DALLAS (AP) – Opponents of a Dallas suburb’s latest attempt to drive away illegal immigrants want a state court judge to stop Farmers Branch from enforcing a ban on home rentals to those who can’t prove they live legally in the country.

They’re seeking a temporary restraining order to keep Farmers Branch from requiring prospective apartment and house renters to obtain a city license.

The requirement is part of an ordinance set to take effect Saturday. Under the rule, the city would forward information from the license application to the federal government for verification of a tenant’s immigration status.

The request is part of a lawsuit alleging the Farmers Branch City Council violated the Texas Open Meetings Act when it drafted and approved the new rule earlier this year. The lawsuit was filed in February on behalf of real estate broker Guillermo Ramos, a Farmers Branch resident who also has opposed the previous related ordinances.

It is one of several suits Farmers Branch faces in a continuing nearly two-year battle over measures attempting to keep illegal immigrants from living in the city of about 28,000. The proposed ordinances have been met by lawsuits and protests, and a judge found a previous city immigration-related housing rule to be unconstitutional.

Farmers Branch officials were already prevented from enforcing a ban on leasing apartments to illegal immigrants when they approved the new rule in January.

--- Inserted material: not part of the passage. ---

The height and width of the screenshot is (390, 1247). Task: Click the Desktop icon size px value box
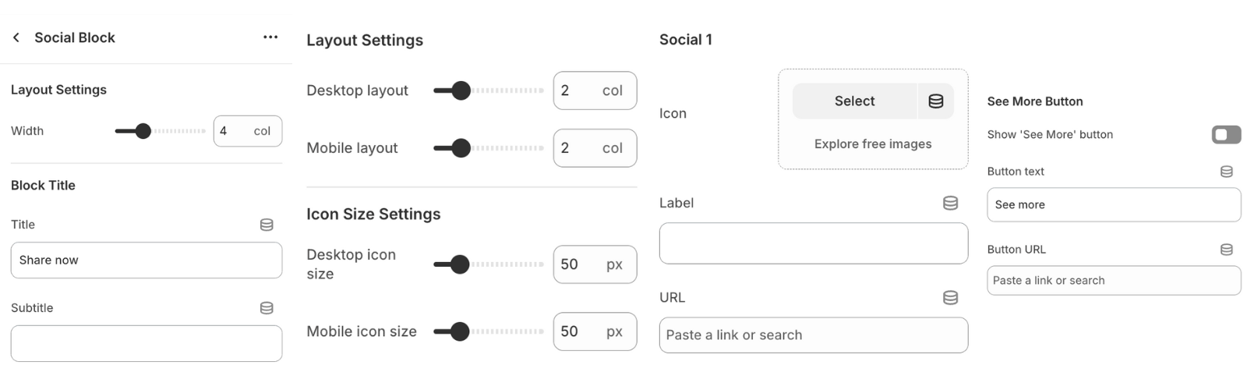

The suit alleges that while the council was supposed to discuss legal issues in the case about that immigration-related ordinance, it actually drafted a new, more sweeping measure behind closed doors.

E-mails and other evidence in the suit show council members were reviewing and discussing drafts of the rental ban at least six months before the ordinance was shown to the public, said attorney Bill Brewer, who represents Ramos in the state suit and others in a federal suit.

“There were prior drafts of it circulating among city council members. They went through multiple drafts and essentially made the decision that they rubber stamped in public.”

Attorney Michael Jung, who represents Farmers Branch in thesuit, did not immediately return messages seeking comment Thursday.